Work to complete —
(A) From the article on the drunk-driving sentencing hearing, reproduce the text between "Drunk driver who" and "of Shermohammad's Kia.", inclusive.
(B) In the article on the drunk-driving sentencing hearing, what sentence did defence lawyer Alain Hepner propose for Lagrelle?
Passage provided START
Drunk driver who killed 'superhero' teen apologizes to family at sentencing hearing
Jaylene Lagrelle killed Shiraz Shermohammed and injured 3 family members when she ran a red light in 2016
The woman who killed a "superhero" teen while driving drunk asked the young man's family to forgive her during her sentencing hearing in a Calgary courtroom Thursday.
Jaylene Lagrelle, 30, pleaded guilty earlier this year to charges of impaired driving causing death and four counts of impaired causing bodily harm.
Prosecutor Trevor Fik argued a fit sentence for Lagrelle is up to five years in prison while defence lawyer Alain Hepner proposed a two- to three-year sentence.
Shiraz Shermohammad, 19, died when Lagrelle ran a red light, travelling about 100 km/h in a 70 km/h zone. Her SUV crashed into the passenger side of Shermohammad's Kia.
Shiraz died at the scene. His parents and sister were all badly injured, as was one of Lagrelle's passengers.
Judge 'sick' of drunk drivers
Court of Queen's Bench Justice Keith Yamauchi — who will sentence Lagrelle next week — expressed frustration that nothing seems to deter drunk drivers.
Passage provided END
Given information START
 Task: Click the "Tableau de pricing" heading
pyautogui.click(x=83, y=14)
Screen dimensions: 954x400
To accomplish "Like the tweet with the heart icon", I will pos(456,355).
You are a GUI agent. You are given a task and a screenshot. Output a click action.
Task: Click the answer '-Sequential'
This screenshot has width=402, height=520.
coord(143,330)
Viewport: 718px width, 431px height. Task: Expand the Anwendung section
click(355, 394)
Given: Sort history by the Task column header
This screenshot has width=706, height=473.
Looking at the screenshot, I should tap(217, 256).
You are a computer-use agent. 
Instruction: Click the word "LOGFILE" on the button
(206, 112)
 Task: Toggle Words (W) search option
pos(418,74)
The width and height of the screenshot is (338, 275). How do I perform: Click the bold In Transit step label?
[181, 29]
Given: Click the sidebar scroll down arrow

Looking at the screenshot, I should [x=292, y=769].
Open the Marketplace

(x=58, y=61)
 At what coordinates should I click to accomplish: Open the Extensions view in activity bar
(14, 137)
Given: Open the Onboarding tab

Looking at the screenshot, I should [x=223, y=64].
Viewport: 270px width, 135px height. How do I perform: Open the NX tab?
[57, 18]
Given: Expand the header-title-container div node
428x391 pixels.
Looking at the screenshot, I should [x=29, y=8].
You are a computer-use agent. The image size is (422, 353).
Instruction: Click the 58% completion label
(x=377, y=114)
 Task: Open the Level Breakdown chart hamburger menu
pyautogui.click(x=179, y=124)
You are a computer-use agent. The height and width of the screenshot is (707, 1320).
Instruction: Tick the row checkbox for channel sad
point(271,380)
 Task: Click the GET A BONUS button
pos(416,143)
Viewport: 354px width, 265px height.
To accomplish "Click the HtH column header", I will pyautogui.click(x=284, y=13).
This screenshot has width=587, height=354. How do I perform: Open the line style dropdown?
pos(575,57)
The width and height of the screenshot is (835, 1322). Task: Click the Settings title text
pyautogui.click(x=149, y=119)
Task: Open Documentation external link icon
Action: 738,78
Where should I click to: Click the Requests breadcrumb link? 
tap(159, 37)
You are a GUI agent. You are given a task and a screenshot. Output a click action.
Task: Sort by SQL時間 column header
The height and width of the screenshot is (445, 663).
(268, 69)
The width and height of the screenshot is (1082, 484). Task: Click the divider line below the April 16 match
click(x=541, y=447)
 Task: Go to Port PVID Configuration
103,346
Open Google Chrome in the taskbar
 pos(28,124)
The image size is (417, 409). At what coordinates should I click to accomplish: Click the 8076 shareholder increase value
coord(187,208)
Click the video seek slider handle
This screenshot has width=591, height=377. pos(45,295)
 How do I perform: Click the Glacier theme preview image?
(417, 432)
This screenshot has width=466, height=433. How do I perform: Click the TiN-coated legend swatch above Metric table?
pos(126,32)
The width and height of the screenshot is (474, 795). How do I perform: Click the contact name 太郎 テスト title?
Given information END
Answers in order —
(A)
Drunk driver who killed 'superhero' teen apologizes to family at sentencing hearing
Jaylene Lagrelle killed Shiraz Shermohammed and injured 3 family members when she ran a red light in 2016
The woman who killed a "superhero" teen while driving drunk asked the young man's family to forgive her during her sentencing hearing in a Calgary courtroom Thursday.
Jaylene Lagrelle, 30, pleaded guilty earlier this year to charges of impaired driving causing death and four counts of impaired causing bodily harm.
Prosecutor Trevor Fik argued a fit sentence for Lagrelle is up to five years in prison while defence lawyer Alain Hepner proposed a two- to three-year sentence.
Shiraz Shermohammad, 19, died when Lagrelle ran a red light, travelling about 100 km/h in a 70 km/h zone. Her SUV crashed into the passenger side of Shermohammad's Kia.

(B) A two- to three-year sentence.